Ingrid Sorenson stood in the doorway with her shawl pulled tight around her shoulders and watched her own breath fog in front of her face.

The thermometer nailed beside the door read 22° F.

It was not even Thanksgiving.

That was what frightened her most.

Cold was one thing.

Early cold was something else.

Early cold meant the valley was closing its hand before the family had finished preparing.

She had been in Montana Territory for only eight months, but she had learned fast.

The nearest neighbor was four miles east.

In summer, four miles could be inconvenience.

In winter, four miles could become a wall.

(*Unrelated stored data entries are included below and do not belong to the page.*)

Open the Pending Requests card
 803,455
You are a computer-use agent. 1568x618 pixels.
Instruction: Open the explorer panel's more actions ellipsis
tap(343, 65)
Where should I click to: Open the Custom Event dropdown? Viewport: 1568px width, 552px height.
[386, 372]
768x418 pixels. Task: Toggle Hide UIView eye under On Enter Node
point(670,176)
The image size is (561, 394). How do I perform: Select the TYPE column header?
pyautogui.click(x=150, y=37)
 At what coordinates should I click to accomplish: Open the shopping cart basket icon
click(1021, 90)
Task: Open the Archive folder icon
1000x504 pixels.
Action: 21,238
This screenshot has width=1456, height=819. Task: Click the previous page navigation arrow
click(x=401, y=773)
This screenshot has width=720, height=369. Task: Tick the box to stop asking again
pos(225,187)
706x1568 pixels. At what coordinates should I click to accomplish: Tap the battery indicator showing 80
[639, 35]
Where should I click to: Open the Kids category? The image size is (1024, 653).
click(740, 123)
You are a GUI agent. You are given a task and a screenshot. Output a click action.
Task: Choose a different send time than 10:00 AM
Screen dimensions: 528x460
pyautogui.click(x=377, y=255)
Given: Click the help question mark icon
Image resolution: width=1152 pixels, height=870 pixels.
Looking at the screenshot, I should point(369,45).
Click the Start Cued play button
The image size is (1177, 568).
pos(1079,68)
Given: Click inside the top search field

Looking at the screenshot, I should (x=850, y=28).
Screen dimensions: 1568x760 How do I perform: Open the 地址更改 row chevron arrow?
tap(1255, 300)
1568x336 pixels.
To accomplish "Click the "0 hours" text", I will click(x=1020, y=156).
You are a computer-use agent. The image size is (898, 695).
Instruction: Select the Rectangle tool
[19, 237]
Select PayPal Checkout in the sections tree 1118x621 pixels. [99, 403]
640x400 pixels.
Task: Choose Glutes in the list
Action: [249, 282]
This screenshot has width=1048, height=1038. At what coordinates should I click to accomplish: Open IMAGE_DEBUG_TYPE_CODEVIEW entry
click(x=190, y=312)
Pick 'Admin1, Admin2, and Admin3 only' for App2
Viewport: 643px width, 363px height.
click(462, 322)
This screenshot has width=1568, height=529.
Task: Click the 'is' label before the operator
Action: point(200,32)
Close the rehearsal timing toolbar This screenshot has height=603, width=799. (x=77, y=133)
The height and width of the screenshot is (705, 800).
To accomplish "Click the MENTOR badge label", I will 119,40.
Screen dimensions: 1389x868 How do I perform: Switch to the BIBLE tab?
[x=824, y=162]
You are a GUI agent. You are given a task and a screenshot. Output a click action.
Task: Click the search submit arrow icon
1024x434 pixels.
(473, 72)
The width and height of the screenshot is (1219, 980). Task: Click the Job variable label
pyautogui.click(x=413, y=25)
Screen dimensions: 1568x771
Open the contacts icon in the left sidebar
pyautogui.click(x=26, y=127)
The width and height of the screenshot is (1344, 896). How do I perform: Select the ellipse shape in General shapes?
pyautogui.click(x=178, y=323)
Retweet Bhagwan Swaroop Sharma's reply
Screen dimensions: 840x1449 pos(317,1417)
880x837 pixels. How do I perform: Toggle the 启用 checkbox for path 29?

The settlement of Stevensville sat a full day’s ride south, far enough away that help belonged more to prayer than planning once the snow began to settle.

Behind Ingrid, the cabin smelled of wood smoke, damp wool, and the bitter edge of boiled coffee.

The stove gave off heat in a hard little circle and left the corners cold.

A thin draft came through one of the four leaks in the cabin, and Ingrid had already tucked rags into the worst places twice that week.

On the bed near the wall, Lars Sorenson shifted his weight and tried to hide the pain.

He was not a complaining man.

That made the small sounds worse.

Three weeks into April, his plow horse had spooked and ruined the year in one sudden movement.

The harness had jerked.

The horse had lunged.

Lars had gone down in the dirt with a sound Ingrid still heard when the cabin went quiet.

Eric, twelve years old and trying hard to look older, had dropped the fence rail he was carrying.

Astrid, only eight, had screamed before Ingrid even reached her father.

There had been no doctor standing by in that field.

There had been no clean office, no waiting room, no calm voice telling her what to do next.

There had been Ingrid, her husband pale with pain, two frightened children, and the memory of her grandmother’s hands back in Bergen.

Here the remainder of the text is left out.